Drug addicts, prostitutes and other “anti-social” elements were also rounded up and shuttled off to Ang Nam Ngum near Vang Vieng, where an estimated three thousand people were placed on “Boy Island” and “Girl Island”. In 1977, the royal family too was arrested and banished to Camp 01 at Sop Hao, in Hua Phan, where the king and crown prince reportedly died of starvation two weeks apart in May 1978. The queen is said to have died in 1981, and, like her husband and son before her, was buried in an unmarked grave outside the camp. The only government acknowledgement of their deaths came a decade later, when Party Secretary General Kaysone mentioned in an aside during a visit to Paris that the king had died of old age.
There are no official figures for the number of people who were interned in the camps, but estimates based on reports by former inmates and their families suggest that at the height of the camps, in 1978–79, the number of internees may have been as high as fifty thousand. Whatever willingness supporters of the Royalist regime had to work with the new government quickly evaporated when it became clear that those interned in the camps weren’t coming home anytime soon. Confronted with the prospect of being sent off for re-education, more than three hundred thousand people, nearly a tenth of Laos’s population, fled the country.

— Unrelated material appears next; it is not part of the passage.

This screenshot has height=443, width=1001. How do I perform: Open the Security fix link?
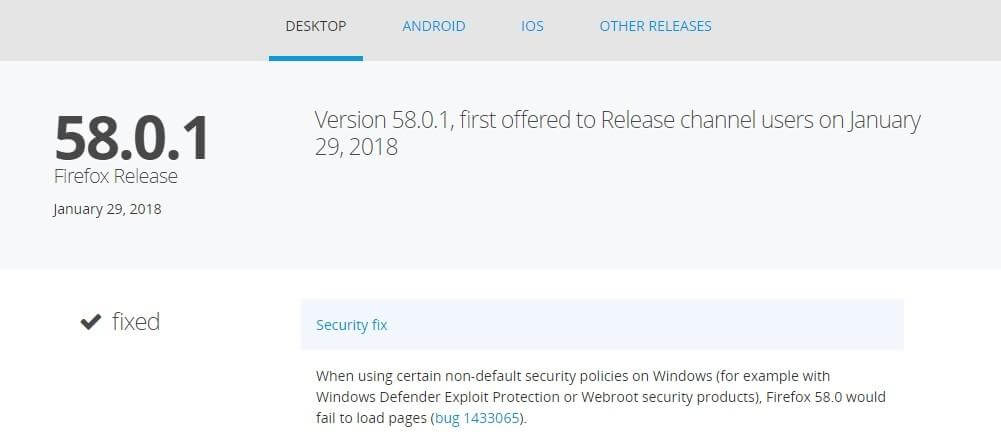pos(351,325)
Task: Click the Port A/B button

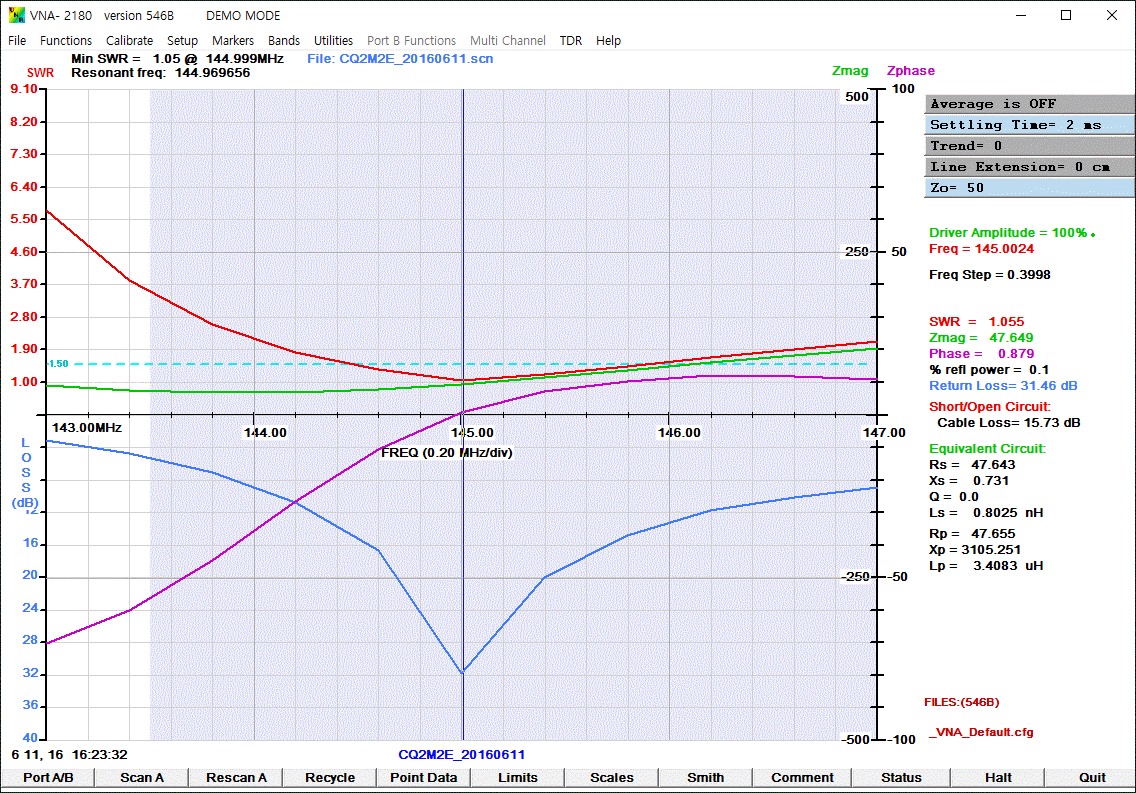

The first group of prisoners, low-ranking members of the former regime, was released in 1980, and despite finally being deemed fit to live in socialist Laos, many took the first chance they got to cross the Mekong. As the 1980s wore on, more and more prisoners were gradually released under pressure from Western nations and Amnesty, which reported that in 1985 seven thousand people remained in the camps, a number which had dwindled to 33 by March 1991. The camps may now be empty, but the current number of political prisoners in Laos is not known, and Amnesty International has described Laos as “a country which has a zero-tolerance policy towards dissent in any form”.